Table 4. Weight scenarios for objective function sensitivity analysis.

	Weight	w1	w2	w3
Scenario
Base		0.5	0.3	0.2
ENS priority		0.6	0.2	0.2
SAIDI priority		0.2	0.6	0.2
Φprot priority		0.2	0.2	0.6
Equal weights		0.33	0.33	0.34

. For each case, the objective function was recalculated and the ranking of candidate recloser locations was compared.

For a DG capacity of 400 kW, the results (Figure 11) indicate that the ranking of candidate solutions remains stable across a wide range of weighting combinations. The line 2–3 (line index 3) is consistently identified as the optimal recloser location. At this operating point, all protection constraints are satisfied and the penalty term equals 0 (i.e., has no influence on the ranking).

When the DG capacity exceeds the previously identified $P_{DG,crit}$ threshold of 500 kW, the protection violations can occur at buses 1, 2, and 3, activating the penalty term (${\mathrm{\Phi }}_{prot}=1$). As a result, the objective function is modified and the ranking changes. The sensitivity analysis results are shown in Figure 12. Due to the contribution of ${\mathrm{\Phi }}_{prot}$, the line 2–3 is not optimal for recloser placement anymore. The new preferable location is the line 4–5 (line index 5), which corresponds to the lowest objective function values across all the scenarios.

Overall, the sensitivity analysis confirms that the proposed framework provides consistent results under normal operating conditions, while appropriately penalizing infeasible solutions when protection constraints are violated. In practical applications, the selection of weighting factors should reflect DSO priorities, regulatory requirements, and economic considerations.

Finally, the case study assumed a synchronous generator model with a SCC contribution of 5.0 p.u. However, modern distribution systems are often characterized by inverter-based resources (IBRs), such as PV systems, which typically limit their fault current contribution to 1.1–1.5 p.u. Due to this inherent limitation, the impact of IBRs on protection blinding is significantly reduced compared to synchronous generation. For the considered case study, additional estimations show that an IBR with a SCC contribution of 1.2 p.u. would require a capacity of approximately 3 MW to produce a comparable effect on fault current levels as a 400 kW synchronous generator with a 5.0 p.u. contribution.

This indicates that the critical DG capacity associated with protection sensitivity constraints is substantially higher for IBRs, making protection blinding less likely at typical penetration levels. The proposed method remains applicable, as it can accommodate different DG technologies through appropriate modelling of their fault current characteristics.

6. Conclusions

The integration of distributed generation requires a paradigm shift in the planning and operation of radial distribution networks. Conventional protection approaches must evolve toward adaptive, directional, and communication-assisted protection schemes to address the challenges associated with bidirectional power flows.
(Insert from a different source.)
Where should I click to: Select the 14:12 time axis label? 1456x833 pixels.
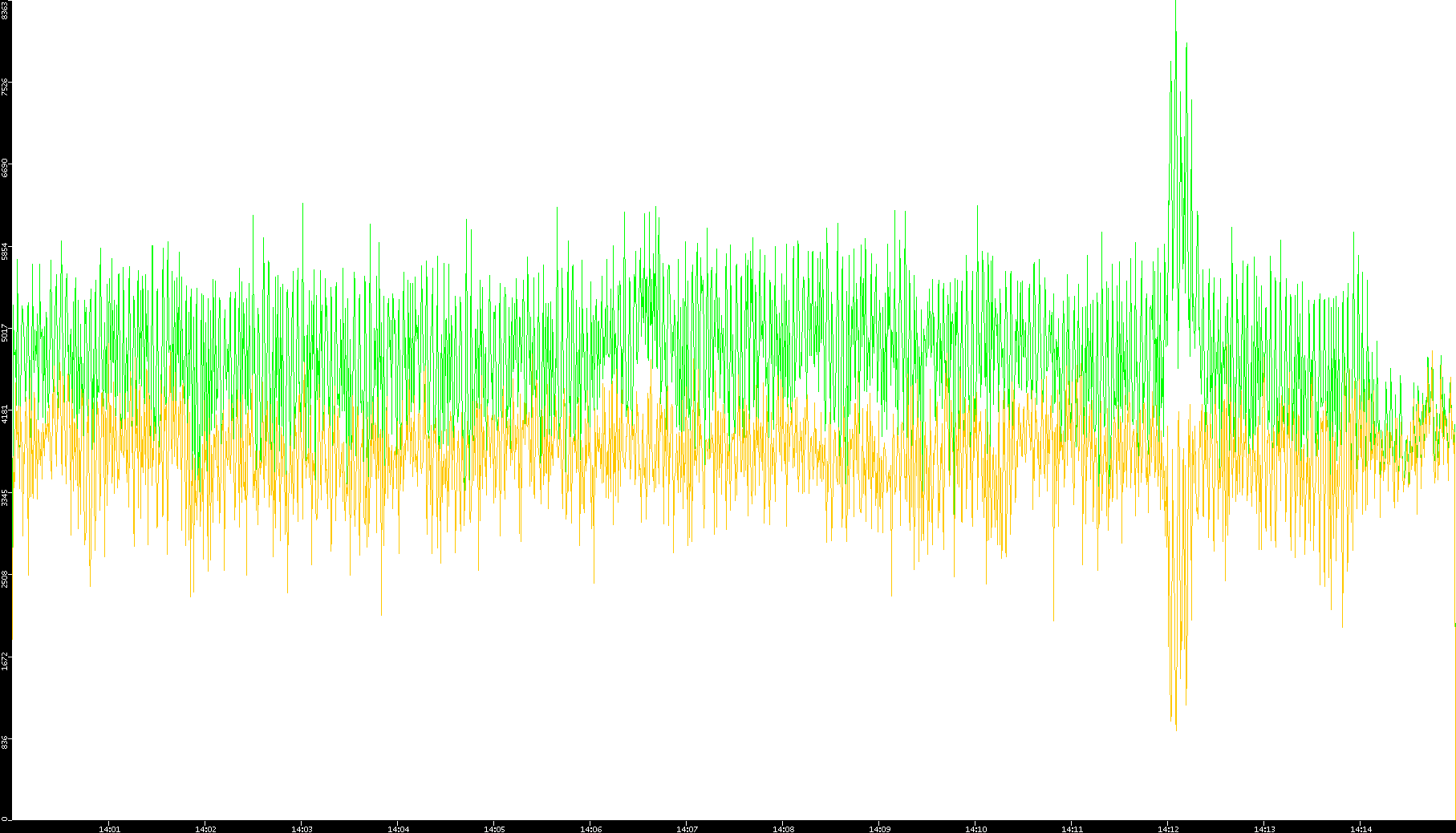[1168, 829]
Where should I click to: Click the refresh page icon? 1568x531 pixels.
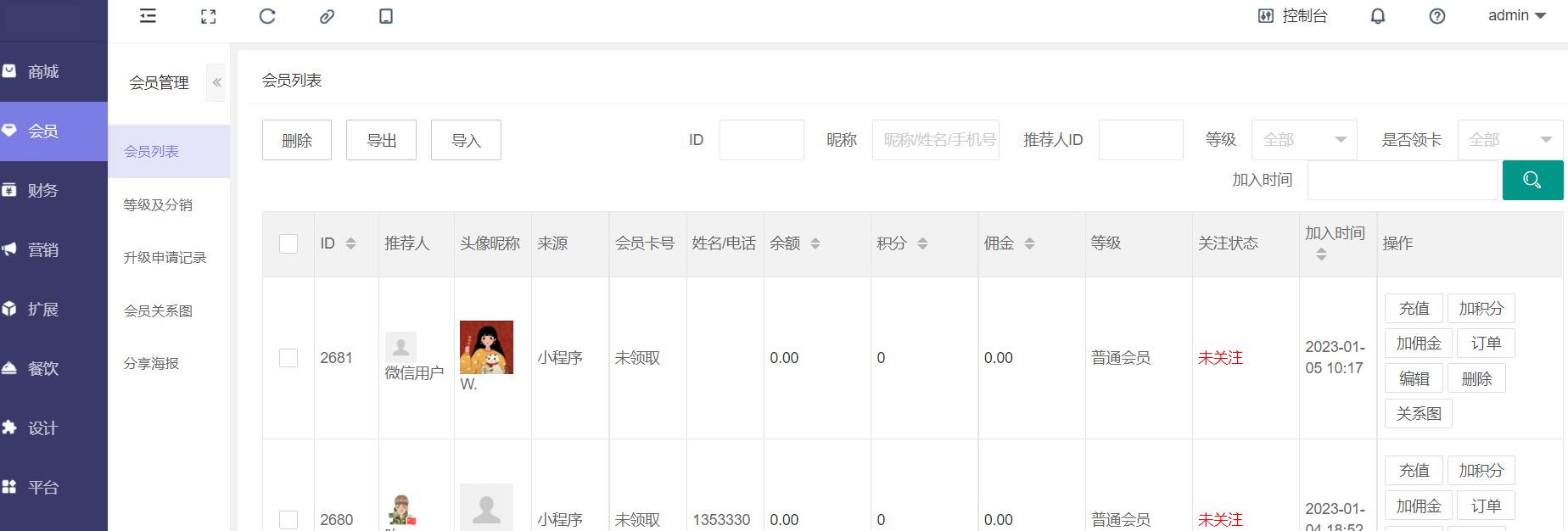pos(267,16)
The results of this study confirm that DG with significant fault current contribution directly affects the sensitivity of switching and protection devices and, consequently, the reliability of the relay protection system. The proposed multi-criteria optimization framework demonstrates how system reliability indices, specifically SAIDI and ENS, can be balanced with protection selectivity requirements through the use of penalty functions for coordination constraint violations. The combined analysis provides insight into both optimal recloser placement and the permissible DG penetration level under protection constraints. The performed sensitivity analysis indicates that the optimal solution remains unchanged for a wide range of weight combinations, demonstrating the robustness of the proposed method. Minor variations in ranking were observed only when significantly increasing the relative importance of one of the optimization criteria.

The results also show that strategic placement of DG and sectionalizing devices is essential for preventing false tripping and failure-to-trip scenarios, thereby ensuring reliable and selective protection system operation in modern distribution networks.